Obwohl traditionelle Chiphersteller wie Intel auf GPUs von Unternehmen wie NVIDIA umsteigen können, ist die Geschwindigkeit des Datenaustauschs zwischen ihnen weitaus geringer als die Integration, die durch die Entwicklung auf einem Chip erreicht wird. In Verbindung mit den Stromsparfunktionen der ARM-Architektur eignet sich dieses integrierte SoC-Design (System-on-Chip) hervorragend für Laptops, bei denen Portabilität und Akkulaufzeit im Vordergrund stehen.


Auch die Kompatibilität des Software-Ökosystems ist von entscheidender Bedeutung. Wenig überraschend hat Apple die volle Kontrolle über die gesamte Technologiekette, von der Chip-Hardware bis zum Anwendungsökosystem, was eine schnelle Anpassung ermöglicht. Darüber hinaus hat Qualcomm, wie bereits erwähnt, erhebliche Unterstützung von Microsoft erhalten. Es scheint, dass 2024 ein Jahr des Wandels für Laptops sein wird.

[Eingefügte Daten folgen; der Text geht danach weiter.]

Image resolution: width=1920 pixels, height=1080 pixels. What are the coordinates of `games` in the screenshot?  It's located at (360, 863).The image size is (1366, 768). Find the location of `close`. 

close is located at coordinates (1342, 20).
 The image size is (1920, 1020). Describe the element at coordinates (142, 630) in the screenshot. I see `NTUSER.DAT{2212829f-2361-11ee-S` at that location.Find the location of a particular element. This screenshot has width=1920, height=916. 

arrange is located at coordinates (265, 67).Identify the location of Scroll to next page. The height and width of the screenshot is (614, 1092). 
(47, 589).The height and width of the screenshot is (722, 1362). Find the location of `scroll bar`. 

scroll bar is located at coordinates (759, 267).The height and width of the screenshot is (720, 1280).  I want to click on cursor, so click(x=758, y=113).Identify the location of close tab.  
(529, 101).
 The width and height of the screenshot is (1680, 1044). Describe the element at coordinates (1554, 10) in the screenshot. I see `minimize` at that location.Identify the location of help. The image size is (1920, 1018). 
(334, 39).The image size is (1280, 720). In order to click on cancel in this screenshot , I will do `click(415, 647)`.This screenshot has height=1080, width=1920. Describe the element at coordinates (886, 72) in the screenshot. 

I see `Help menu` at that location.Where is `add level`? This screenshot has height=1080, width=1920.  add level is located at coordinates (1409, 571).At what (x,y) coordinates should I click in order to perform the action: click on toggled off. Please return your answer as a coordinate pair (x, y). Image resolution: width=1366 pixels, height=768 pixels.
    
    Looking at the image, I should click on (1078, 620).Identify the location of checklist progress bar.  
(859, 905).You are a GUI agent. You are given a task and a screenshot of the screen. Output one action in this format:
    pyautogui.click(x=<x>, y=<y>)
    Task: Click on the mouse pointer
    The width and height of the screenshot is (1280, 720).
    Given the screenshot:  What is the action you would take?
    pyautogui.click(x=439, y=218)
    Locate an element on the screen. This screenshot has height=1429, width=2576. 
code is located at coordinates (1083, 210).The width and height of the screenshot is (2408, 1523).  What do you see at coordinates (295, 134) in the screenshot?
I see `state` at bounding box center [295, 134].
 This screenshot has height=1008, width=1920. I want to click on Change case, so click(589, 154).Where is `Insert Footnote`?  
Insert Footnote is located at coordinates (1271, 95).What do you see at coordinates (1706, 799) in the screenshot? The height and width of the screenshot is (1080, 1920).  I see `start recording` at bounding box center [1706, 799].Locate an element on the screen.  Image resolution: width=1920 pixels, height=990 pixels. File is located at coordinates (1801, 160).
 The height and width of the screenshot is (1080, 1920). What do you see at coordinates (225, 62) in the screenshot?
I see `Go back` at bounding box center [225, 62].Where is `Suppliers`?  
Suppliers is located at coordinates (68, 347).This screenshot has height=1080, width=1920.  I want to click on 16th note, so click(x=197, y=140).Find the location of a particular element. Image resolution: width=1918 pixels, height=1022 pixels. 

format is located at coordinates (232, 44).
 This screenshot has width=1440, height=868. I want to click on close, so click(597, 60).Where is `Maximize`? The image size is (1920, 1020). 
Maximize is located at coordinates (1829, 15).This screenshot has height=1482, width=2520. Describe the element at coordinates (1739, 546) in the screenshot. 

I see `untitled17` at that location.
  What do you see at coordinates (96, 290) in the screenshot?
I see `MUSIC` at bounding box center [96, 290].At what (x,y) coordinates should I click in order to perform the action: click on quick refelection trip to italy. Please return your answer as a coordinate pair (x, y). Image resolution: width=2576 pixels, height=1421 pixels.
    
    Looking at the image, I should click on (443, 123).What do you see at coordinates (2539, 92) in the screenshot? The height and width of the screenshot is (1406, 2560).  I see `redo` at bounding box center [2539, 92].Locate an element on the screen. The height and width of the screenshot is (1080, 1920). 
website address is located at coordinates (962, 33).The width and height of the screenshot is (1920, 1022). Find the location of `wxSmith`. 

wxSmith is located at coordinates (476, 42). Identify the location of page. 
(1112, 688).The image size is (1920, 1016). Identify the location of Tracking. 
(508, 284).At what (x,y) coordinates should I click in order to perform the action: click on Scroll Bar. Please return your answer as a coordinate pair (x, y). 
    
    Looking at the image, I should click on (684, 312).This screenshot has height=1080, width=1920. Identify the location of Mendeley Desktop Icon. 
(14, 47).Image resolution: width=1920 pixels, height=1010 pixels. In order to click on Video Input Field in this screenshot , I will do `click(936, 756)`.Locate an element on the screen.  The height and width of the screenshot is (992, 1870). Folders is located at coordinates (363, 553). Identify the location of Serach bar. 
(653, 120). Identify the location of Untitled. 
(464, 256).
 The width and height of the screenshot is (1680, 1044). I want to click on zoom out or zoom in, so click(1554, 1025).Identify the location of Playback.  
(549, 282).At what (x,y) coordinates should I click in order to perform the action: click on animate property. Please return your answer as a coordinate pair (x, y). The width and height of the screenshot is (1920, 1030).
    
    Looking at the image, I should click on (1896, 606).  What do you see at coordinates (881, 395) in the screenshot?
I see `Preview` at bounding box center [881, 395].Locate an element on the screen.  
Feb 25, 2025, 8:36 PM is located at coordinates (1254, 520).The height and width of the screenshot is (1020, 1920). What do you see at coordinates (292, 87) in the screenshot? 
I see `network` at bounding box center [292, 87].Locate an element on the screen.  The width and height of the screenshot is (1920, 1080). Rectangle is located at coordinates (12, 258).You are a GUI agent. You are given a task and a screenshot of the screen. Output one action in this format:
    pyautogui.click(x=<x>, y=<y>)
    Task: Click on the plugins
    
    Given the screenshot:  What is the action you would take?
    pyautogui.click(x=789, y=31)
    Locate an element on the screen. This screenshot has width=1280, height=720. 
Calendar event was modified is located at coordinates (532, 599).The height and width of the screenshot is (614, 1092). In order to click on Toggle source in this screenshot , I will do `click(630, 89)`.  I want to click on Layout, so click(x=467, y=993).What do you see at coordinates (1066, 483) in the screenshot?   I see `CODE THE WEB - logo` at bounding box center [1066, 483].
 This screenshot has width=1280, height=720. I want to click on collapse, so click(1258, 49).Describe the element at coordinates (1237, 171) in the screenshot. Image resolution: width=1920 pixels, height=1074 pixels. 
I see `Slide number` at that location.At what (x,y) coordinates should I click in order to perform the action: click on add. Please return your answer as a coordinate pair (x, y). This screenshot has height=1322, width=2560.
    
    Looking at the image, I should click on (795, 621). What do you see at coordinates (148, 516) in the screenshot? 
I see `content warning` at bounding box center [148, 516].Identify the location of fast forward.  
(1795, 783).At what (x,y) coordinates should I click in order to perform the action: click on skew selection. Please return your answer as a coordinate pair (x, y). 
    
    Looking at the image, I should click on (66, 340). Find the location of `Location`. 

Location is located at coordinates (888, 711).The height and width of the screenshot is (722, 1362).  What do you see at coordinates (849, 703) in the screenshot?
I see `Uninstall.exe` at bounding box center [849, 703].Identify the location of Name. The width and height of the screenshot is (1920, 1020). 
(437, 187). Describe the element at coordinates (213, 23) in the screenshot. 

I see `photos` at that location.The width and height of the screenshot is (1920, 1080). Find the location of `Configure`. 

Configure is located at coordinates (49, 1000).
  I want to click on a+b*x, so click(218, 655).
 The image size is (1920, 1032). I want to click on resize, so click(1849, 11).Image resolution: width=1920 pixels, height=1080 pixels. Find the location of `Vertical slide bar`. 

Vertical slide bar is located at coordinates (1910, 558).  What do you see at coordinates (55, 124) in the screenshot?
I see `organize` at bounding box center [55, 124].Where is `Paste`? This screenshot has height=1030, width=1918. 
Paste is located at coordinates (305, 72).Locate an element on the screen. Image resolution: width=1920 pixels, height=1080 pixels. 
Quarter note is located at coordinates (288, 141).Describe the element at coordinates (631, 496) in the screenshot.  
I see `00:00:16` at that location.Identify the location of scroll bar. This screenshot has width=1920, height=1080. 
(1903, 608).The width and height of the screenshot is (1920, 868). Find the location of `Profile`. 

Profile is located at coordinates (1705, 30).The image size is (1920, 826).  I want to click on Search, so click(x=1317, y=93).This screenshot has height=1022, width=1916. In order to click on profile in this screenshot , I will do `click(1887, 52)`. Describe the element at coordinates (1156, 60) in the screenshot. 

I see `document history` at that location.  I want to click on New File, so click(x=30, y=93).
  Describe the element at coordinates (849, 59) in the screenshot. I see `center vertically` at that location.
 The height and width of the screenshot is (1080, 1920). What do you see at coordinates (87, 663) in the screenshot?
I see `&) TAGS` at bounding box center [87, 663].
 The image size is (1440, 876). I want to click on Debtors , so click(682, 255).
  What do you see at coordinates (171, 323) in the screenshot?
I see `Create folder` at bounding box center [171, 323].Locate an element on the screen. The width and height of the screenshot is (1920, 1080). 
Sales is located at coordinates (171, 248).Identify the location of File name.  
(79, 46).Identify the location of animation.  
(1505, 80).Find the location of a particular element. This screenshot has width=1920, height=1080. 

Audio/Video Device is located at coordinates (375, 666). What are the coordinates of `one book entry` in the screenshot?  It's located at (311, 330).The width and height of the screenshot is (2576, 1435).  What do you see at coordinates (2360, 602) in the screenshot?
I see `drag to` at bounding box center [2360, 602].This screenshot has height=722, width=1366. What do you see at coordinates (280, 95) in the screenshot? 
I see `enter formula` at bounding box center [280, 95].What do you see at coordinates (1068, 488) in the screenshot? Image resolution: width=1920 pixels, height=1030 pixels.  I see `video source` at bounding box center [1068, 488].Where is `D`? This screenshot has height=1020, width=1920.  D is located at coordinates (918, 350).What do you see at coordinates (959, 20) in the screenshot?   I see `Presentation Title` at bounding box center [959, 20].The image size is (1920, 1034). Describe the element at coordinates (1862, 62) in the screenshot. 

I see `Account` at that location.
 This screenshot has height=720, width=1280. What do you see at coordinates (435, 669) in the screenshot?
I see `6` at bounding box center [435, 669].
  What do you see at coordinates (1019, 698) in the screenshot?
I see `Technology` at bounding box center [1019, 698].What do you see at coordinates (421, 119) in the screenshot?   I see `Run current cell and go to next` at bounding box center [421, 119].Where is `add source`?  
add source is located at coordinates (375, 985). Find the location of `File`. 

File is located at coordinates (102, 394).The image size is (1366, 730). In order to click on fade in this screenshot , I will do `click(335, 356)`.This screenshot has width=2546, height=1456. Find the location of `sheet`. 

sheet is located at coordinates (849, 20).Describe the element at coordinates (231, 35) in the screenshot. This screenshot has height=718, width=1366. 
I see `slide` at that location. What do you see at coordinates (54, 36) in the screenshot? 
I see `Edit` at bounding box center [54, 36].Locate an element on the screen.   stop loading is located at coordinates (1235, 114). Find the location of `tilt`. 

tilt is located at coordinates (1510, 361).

CDer Wettbewerb zwischen ARM und Intel kommt den Verbrauchern zugute


Mit der Invasion der ARM-Architektur spürt Intel den Druck, da der Markt begrenzt ist. Je mehr Marktanteile Apple gewinnt, desto weniger Geräte verwenden Intel-Chips.

Als Reaktion darauf hat Intel in den letzten Jahren aktiv Veränderungen vorgenommen. Beispielsweise zielt die kürzliche Einführung von Big-Core- und Small-Core-Designs darauf ab, die Energieeffizienz zu verbessern und gleichzeitig die Leistung aufrechtzuerhalten.

Für uns Verbraucher bringt der Wettbewerb zwischen den Giganten jedoch immer bessere Produkte mit sich. Es ist immer toll, ein besseres Produkt zum gleichen Preis zu bekommen.


Beim neuen MacBook hat die Pro-Reihe das 13.3-Zoll-Modell mit Touchbar eingestellt. Künftig werden wir nur noch die 14-Zoll- und 16-Zoll-Modelle des MacBook Pro sehen. Die neue 14-Zoll-Pro-Reihe startet mit dem M3-Standardchip.

Bezüglich der zuvor erwähnten M3-Pro-Chipserie ist der Preis für das Basismodell von 15,999 auf 16,999 Yuan gestiegen. Die Erhöhung um 2 Yuan führte zu einem 3-GB-Speicher-Upgrade und bestätigte damit einmal mehr das Gerücht, dass Apples Speicher so wertvoll wie Gold sei. Der Einstiegspreis für den M2,500 Max ist ebenfalls um 26,999 Yuan gestiegen und liegt bei XNUMX Yuan.


TDas bisherige iMac-All-in-One-Produkt wurde direkt vom M1 auf den M3-Chip aufgerüstet, mit einem Preis von 10,999 Yuan, was sich viel günstiger anfühlt als der M3 Pro. Für diejenigen, die ihren iMac aktualisieren möchten, ist dies möglicherweise eine gute Option. Dies sind alle Produkte, die Apple auf der gestrigen Veranstaltung angekündigt hat.

Abschließend können wir uns auf die Windows-Notebook-Serie des nächsten Jahres freuen. Basierend auf den Nachrichten von der Pressekonferenz von Qualcomm werden wir im Jahr 2024 Snapdragon-PC-Prozessoren sehen, die auf der ARM-Architektur basieren. Wenn die PPT wahr ist, ist es sehr wahrscheinlich, dass sich die Situation wiederholt, in der Apples M1-Chip Intel und AMD besiegt.